Spicebush caterpillar, photo by Ruth Oldenburg
Spicebush swallowtail Ansel Oommen,

Spicebush is easy to grow, well-suited to those shady, wet areas where other more traditional landscape shrubs often fail. It is excellent for shrub borders, moist areas along streams or ponds, or woodland gardens with naturalized plantings. While preferring moist sandy loam soils, it will adapt reasonably well to drier soils in sunny locations where its growth will be denser. The fibrous root system transplants easily, helped along by copious amounts of water.
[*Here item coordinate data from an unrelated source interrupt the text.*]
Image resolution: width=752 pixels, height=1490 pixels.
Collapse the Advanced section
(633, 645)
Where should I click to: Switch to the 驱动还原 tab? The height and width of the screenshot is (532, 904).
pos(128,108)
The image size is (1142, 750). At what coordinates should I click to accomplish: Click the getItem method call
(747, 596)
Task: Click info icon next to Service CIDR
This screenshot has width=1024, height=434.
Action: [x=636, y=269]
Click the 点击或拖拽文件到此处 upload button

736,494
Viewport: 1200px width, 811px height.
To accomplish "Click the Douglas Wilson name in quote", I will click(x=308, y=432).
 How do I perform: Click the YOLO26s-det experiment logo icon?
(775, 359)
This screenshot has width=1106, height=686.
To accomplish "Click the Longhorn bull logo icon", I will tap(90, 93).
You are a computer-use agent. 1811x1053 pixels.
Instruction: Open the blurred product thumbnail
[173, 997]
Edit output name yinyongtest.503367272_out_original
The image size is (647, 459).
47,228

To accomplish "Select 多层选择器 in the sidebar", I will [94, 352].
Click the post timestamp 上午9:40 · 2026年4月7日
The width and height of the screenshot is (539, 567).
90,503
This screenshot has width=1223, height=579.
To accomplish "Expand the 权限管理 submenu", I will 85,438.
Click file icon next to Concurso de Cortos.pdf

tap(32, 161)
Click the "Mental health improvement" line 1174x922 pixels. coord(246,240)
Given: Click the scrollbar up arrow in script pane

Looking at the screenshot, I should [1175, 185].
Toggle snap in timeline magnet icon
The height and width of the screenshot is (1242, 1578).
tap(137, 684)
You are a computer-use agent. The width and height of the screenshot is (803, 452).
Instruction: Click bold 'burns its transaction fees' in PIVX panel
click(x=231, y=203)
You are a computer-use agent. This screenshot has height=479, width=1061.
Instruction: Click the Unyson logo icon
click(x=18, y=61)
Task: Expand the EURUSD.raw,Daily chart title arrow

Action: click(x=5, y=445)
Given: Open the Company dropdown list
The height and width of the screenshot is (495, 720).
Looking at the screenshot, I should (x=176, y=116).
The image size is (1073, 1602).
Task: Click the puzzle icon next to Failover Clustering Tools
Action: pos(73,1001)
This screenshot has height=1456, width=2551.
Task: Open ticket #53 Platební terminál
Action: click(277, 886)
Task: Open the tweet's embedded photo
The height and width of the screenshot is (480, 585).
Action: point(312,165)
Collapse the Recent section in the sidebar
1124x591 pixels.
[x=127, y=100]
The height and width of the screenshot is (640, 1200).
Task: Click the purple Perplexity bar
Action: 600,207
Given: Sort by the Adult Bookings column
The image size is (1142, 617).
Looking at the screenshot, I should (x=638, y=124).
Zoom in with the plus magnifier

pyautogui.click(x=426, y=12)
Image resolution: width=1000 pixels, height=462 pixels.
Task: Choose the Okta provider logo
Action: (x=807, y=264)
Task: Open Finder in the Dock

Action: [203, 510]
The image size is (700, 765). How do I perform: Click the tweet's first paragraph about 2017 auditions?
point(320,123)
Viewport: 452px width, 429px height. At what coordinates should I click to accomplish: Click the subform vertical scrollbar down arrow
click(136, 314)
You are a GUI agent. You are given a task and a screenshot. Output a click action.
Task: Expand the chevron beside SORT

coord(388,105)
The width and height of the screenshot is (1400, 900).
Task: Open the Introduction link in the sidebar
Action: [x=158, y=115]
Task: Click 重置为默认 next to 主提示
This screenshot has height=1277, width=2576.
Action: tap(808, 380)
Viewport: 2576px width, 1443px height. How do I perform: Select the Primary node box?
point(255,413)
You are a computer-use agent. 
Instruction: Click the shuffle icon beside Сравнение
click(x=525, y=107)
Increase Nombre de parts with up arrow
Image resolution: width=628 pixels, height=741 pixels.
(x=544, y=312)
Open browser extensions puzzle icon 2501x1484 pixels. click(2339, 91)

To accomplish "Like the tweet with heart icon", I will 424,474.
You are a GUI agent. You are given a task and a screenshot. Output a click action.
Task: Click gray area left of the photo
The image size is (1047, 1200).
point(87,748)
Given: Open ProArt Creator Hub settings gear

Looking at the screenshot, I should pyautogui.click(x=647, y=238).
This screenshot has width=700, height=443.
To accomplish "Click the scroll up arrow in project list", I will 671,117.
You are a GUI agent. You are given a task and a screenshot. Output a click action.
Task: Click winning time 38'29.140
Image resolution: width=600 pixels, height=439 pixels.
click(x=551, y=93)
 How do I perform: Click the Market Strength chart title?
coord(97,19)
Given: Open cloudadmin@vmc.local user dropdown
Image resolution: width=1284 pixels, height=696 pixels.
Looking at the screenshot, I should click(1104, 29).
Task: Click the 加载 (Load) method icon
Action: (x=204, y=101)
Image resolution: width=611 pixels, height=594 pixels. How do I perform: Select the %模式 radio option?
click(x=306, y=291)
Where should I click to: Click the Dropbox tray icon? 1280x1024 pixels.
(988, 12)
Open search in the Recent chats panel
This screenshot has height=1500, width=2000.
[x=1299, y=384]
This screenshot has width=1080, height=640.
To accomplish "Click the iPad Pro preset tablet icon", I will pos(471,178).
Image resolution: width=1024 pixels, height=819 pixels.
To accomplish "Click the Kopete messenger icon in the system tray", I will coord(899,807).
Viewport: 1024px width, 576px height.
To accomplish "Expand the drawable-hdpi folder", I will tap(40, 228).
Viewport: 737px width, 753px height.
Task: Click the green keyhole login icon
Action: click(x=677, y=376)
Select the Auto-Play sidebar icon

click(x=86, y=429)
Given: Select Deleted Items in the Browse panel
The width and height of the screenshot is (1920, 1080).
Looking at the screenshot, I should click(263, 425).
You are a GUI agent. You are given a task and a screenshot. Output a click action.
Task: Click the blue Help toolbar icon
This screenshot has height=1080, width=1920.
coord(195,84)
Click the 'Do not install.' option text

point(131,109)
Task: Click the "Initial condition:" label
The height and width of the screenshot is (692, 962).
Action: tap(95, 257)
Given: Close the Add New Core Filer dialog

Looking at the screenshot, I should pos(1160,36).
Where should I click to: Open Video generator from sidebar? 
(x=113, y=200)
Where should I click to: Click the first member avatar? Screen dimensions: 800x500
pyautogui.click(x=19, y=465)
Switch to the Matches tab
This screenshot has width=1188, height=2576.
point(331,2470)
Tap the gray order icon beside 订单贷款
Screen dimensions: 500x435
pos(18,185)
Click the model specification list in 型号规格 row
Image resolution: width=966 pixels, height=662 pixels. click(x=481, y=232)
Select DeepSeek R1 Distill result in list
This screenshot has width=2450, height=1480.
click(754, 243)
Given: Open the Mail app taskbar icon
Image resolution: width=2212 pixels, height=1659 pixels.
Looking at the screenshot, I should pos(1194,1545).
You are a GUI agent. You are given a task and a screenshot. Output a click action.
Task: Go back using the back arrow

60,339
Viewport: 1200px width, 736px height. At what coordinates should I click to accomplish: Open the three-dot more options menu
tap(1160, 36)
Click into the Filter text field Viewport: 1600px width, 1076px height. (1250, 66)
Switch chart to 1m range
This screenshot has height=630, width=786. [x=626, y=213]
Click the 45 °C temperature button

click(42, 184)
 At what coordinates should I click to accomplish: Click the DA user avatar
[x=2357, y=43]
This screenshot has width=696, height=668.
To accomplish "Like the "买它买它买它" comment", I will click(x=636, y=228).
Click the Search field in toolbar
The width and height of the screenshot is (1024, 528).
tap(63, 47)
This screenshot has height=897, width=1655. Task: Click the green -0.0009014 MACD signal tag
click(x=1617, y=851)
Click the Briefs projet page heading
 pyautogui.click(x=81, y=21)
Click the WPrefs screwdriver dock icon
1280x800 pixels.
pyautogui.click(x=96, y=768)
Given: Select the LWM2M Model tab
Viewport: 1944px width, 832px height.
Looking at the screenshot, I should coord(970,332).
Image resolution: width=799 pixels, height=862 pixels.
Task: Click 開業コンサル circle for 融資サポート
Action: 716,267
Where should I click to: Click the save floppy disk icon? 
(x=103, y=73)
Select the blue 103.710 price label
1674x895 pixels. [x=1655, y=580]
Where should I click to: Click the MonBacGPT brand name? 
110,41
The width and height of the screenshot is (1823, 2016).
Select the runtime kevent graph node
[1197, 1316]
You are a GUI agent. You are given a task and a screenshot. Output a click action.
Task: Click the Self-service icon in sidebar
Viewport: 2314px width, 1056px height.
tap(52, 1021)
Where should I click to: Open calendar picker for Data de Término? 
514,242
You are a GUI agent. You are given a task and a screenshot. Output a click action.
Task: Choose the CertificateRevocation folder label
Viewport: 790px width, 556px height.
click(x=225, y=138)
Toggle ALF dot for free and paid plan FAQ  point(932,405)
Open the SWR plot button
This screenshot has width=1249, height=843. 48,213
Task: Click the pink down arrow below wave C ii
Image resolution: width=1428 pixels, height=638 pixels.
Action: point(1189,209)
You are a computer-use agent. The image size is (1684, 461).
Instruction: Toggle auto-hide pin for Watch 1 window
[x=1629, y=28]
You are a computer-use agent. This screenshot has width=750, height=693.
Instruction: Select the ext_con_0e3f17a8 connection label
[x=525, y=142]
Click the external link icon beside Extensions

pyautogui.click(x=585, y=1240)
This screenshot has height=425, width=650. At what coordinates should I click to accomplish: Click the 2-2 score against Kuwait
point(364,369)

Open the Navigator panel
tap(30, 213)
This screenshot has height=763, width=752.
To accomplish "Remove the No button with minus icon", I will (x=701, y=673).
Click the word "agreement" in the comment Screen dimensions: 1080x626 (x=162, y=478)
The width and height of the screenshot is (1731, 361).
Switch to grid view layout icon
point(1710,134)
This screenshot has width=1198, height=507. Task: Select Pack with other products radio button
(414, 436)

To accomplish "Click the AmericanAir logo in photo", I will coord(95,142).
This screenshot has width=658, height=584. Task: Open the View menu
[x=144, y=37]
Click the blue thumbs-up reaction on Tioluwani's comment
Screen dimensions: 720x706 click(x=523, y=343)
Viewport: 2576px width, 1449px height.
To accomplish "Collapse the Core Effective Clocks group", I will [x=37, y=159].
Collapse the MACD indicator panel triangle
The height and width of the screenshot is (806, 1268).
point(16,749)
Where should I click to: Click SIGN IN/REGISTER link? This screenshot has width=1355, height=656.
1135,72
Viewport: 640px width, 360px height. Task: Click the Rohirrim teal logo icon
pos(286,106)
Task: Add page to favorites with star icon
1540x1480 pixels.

Spicebush is deer resistant and suffers from no serious insect or disease problems.

More information and photos available at:

Twigs are best gathered in spring when the sap is at its highest concentration.


  • Enough spicebush twigs, striped of leaves and broken into lengths of approximately 5 inches, to fill a 3-quart pan
  • 2½ quarts water
  • 2 tablespoons honey

Fill pan with twigs and water, and bring to a boil, uncovered. After about 25–30 minutes, water should be slightly yellow. Strain tea through colander into gallon container. Stir in honey. Tea will keep in refrigerator for a week. Serve hot. Enjoy!